Is collaboration or competition best strategy for economists?
Irish economists have become more open to learning from other disciplines
Male-dominated: Fiscal Advisory Council economists (from left) Prof John McHale, Thomas Conefrey, John Howlin, Andrew Hannon and Eddie Casey launch a recent fiscal assessment report in Dublin. Photograph; Dara Mac Donaill / The Irish Times
A recent article in one of the top US economics journals, the Journal of Economic Perspectives, had the ironic title The Superiority of Economists.* The French authors, an economist and two sociologists, looked at academic economics, especially in the US, making a number of interesting points.
One of the most obvious criticisms they made was that the academic discipline in the US is more male-dominated than other social sciences, something that probably also applies across Europe.
Another important observation was that, while other social science disciplines in the US are willing to learn from economics, economists show little curiosity to benefit from the insights of sociology, psychology and political science.
One of Ireland’s leading economists of the last 50 years, the late Denis Conniffe, used to give a fascinating lecture on the history of econometrics in which he showed that most of the interesting methods economists thought they had discovered had actually been pioneered in other disciplines, such as agricultural science. The implied lesson was that economists were slow learners, and it would clearly have been beneficial to recognise that other disciplines had something to teach economics.
In Ireland, over the last 40 years the economics profession has suffered from some of the failings identified by the article cited – such as male dominance at the higher levels. However, especially in recent years, there has been a greater openness in Ireland to learning from, and to working with, other disciplines to better understand the Irish economy and society.
One of the drivers of this enhanced co-operation across disciplines has been the development of large data sets by the Central Statistics Office (CSO) and the Economic and Social Research Institute (ESRI). These provide an opportunity to answer many important questions about health, education, childhood and old age, as well as about the economy itself. To fully exploit the riches in these data sets, it has proved essential to involve expertise across a wide range of disciplines, such as sociology and psychology.
The history of the ESRI mirrors this evolution. When it was set up it in 1960, it was as the Economic Research Institute. However in the mid-1960s a “social” remit was added, reflecting a clear need for a broader approach to social science research in Ireland. It is now often difficult to classify any particular publication as primarily economic or primarily social.
And, bucking the trend in a male-dominated profession, the distinguished economist who is the current ESRI director is a woman.
Another change in recent decades within the discipline of economics in Ireland has been the growth in team working. When I joined the ESRI over 30 years ago, the tradition was you worked away in your office thinking great thoughts on your own. Coffee was brought to your room so that there would be no distractions.
In subsequent years the way we worked evolved. Coffee breaks played an important role in encouraging collaboration and increasing productivity! The research programme on poverty, which began in the late 1980s, necessitated collaborating across disciplines. The success of this work showed what could be achieved by the team approach.

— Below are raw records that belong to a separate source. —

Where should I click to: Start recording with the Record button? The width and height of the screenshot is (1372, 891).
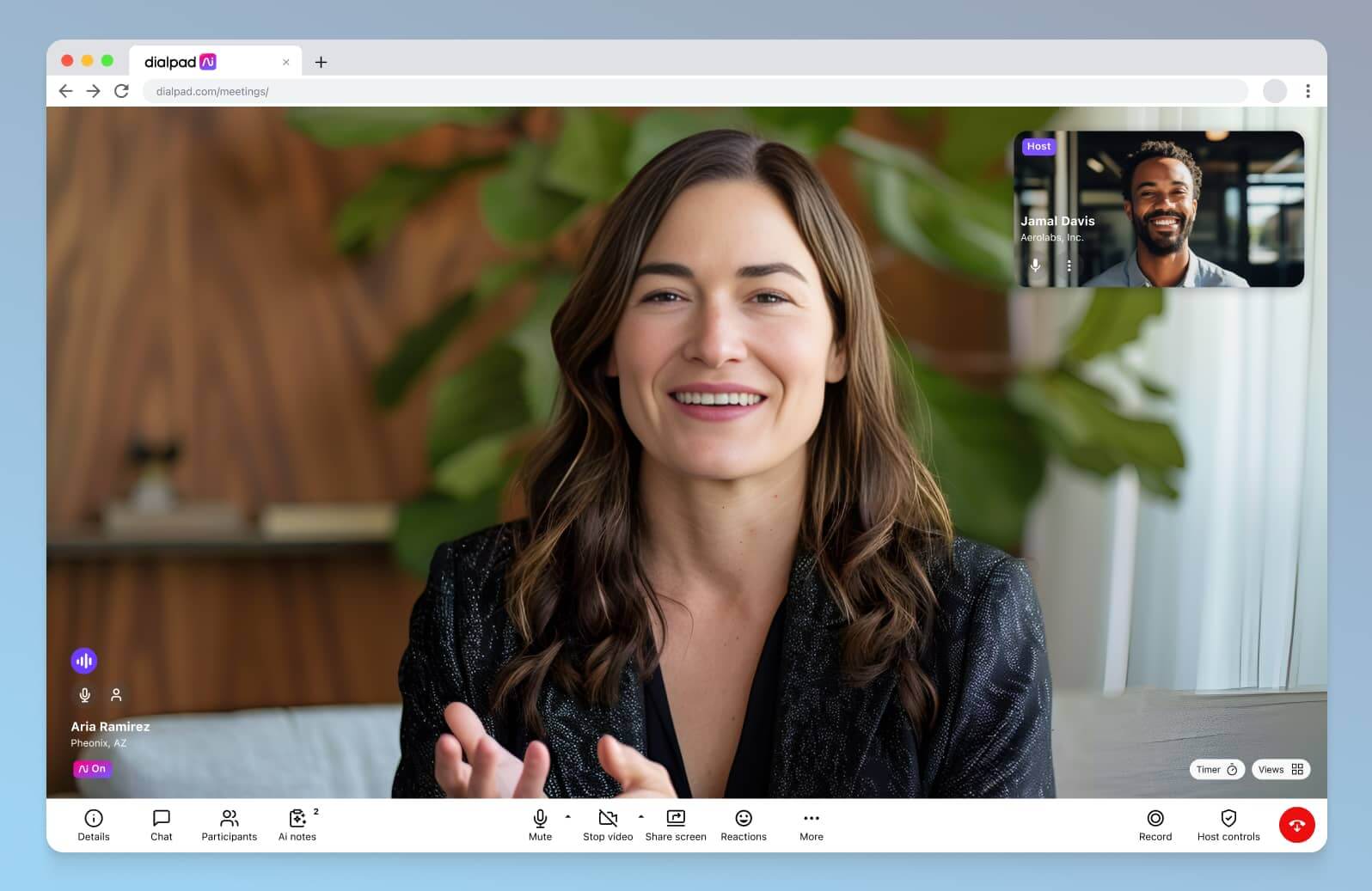(1155, 824)
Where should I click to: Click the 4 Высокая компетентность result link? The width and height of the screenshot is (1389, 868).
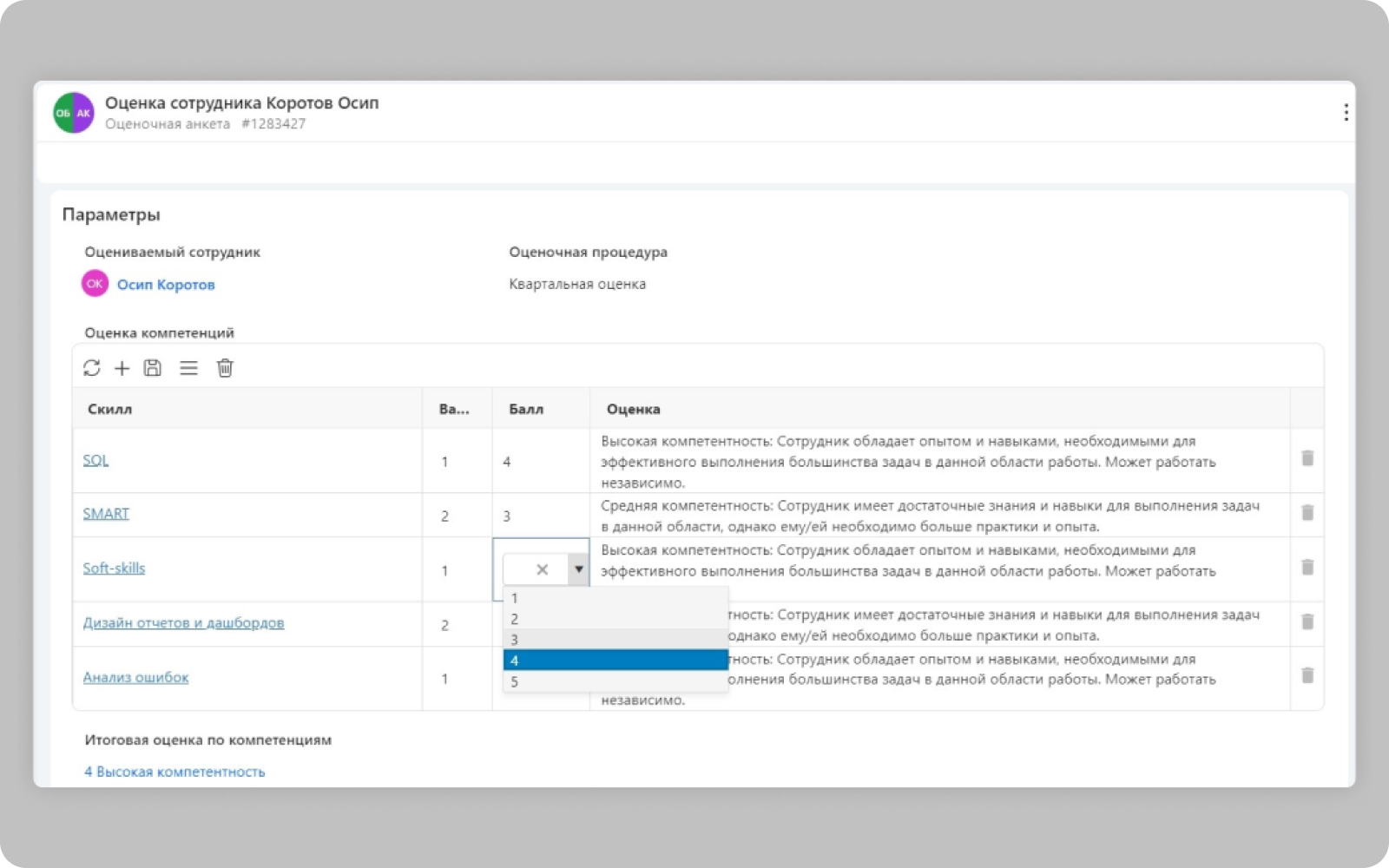[x=174, y=772]
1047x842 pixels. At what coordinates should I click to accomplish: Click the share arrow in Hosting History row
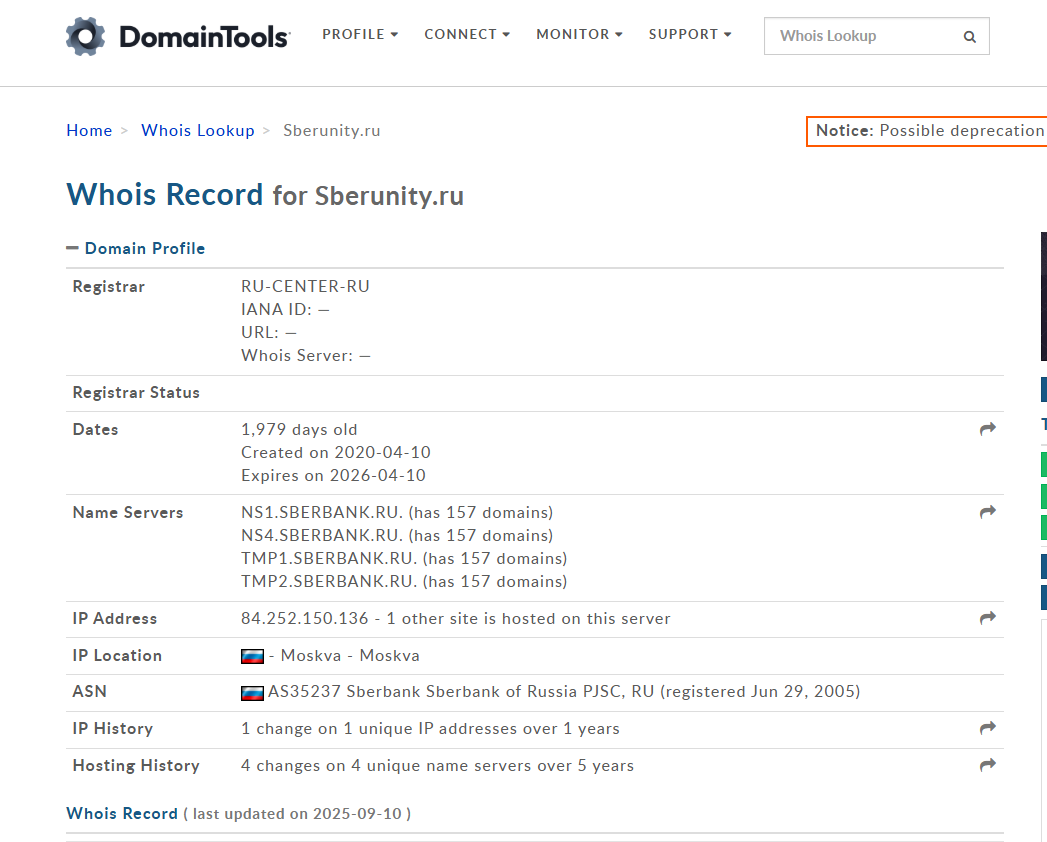[x=988, y=765]
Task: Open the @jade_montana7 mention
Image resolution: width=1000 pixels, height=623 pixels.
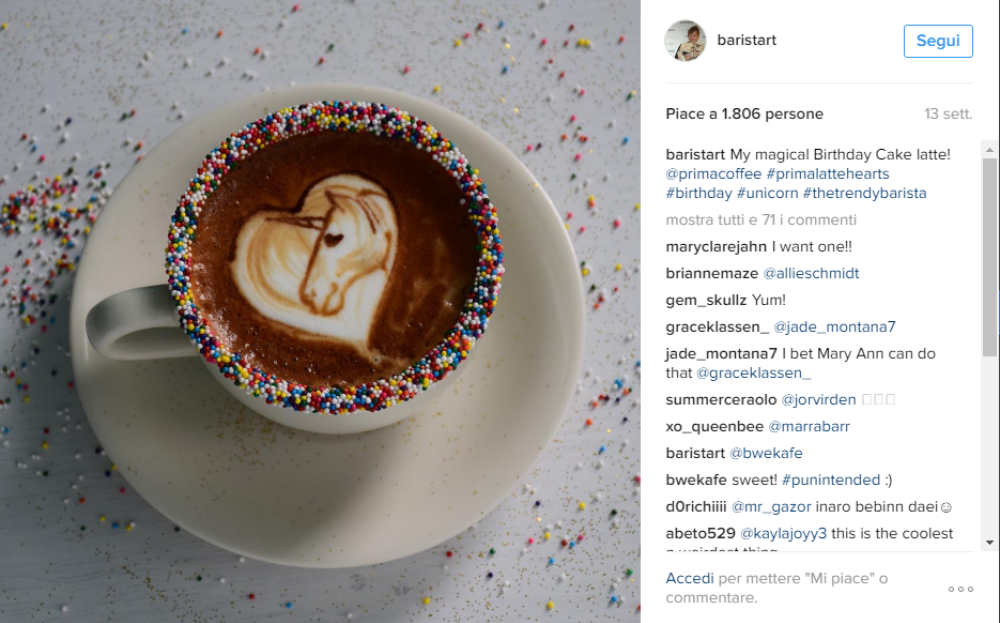Action: [x=834, y=327]
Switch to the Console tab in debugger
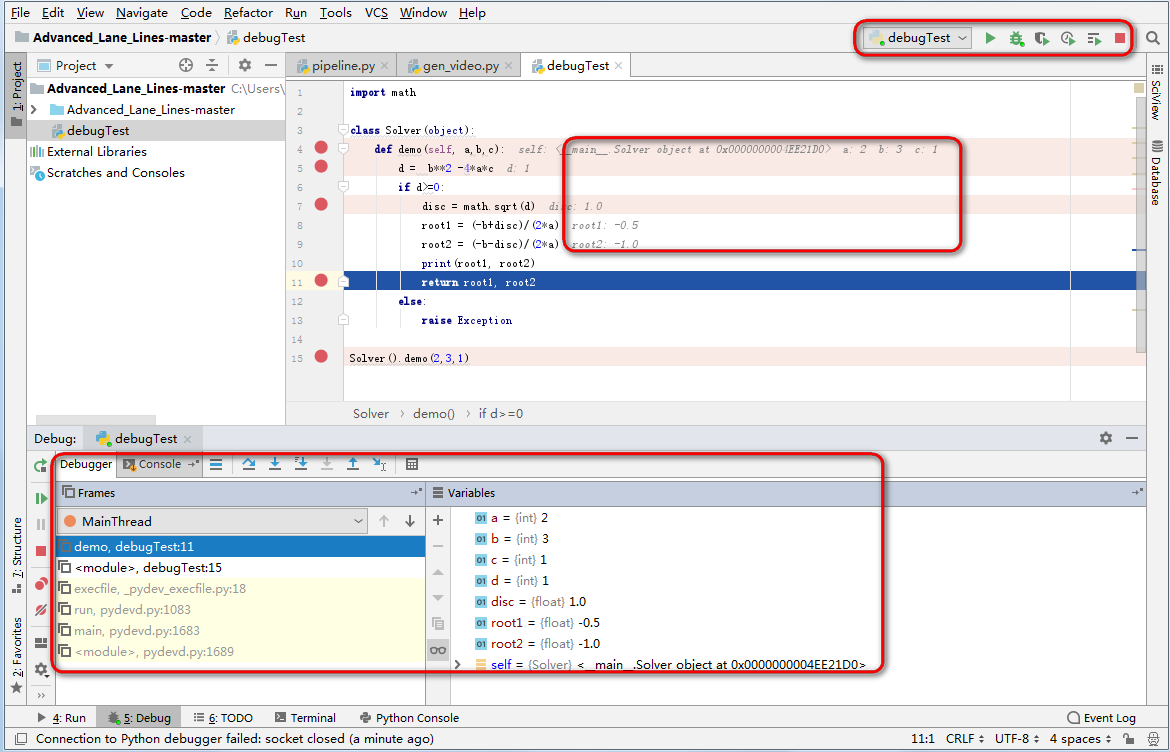Image resolution: width=1170 pixels, height=752 pixels. pyautogui.click(x=160, y=464)
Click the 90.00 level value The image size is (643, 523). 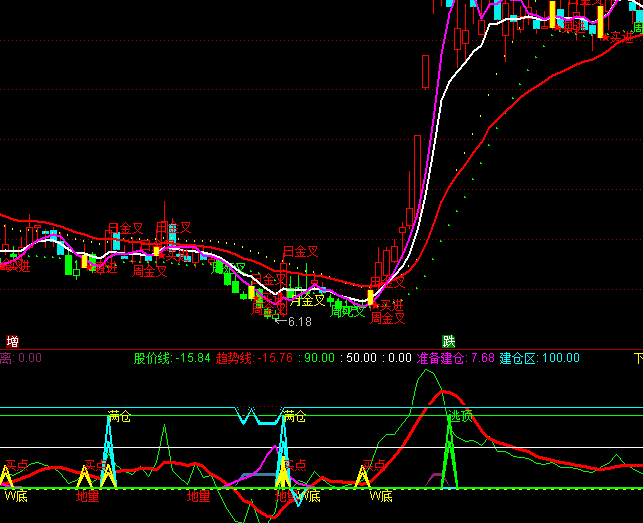319,358
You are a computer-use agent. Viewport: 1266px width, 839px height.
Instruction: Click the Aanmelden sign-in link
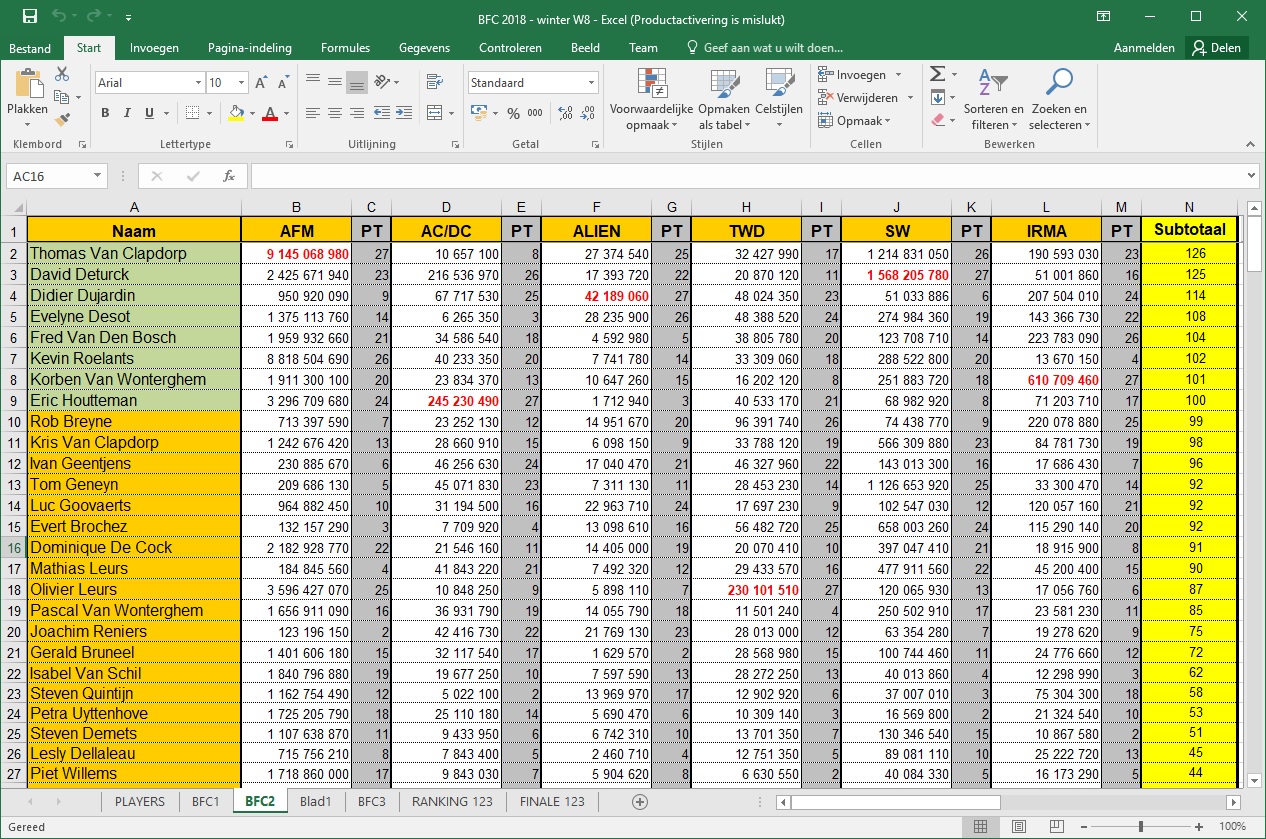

As an example of how things have developed, of the last 36 ESRI publications, only six have had single authors; the rest involved work by a number of joint authors spread across many institutions and a number of disciplines.
Multiple authorsEconomic and Social Review
This experience runs counter to the evidence on the economics profession in the US, as discussed in the Journal of Economic Perspectives article. The authors of that article cite evidence from the US suggesting that studying economics inhibits co-operation. The more collaborative approach in Ireland may reflect differences in the topics researched and also in an emphasis on applied research bearing on policy. In Ireland, if you are going to do research on social and economic policy, it is important to interact with policymakers to understand the important questions to be answered. In addition, where the research questions are much wider than the state of the macro-economy, a multidisciplinary approach can be beneficial.
The majority of economists working in developed economies today are working outside academia. However, in the public sector in Ireland in the 1990s and the 2000s, there was a strong focus on generalists, and a tendency to undervalue specialist expertise, whether in accountancy, law or economics.
This gap in economic expertise within the public sector is being gradually addressed with the development of the Government Economic Service. While a world ruled by economists would be a sad place, a world without economists would also be much the poorer.
The article on The Superiority of Economists ended with the well-known quote from Keynes “If economists could manage to get themselves thought of as humble, competent people, on a level with dentists, that would be splendid!”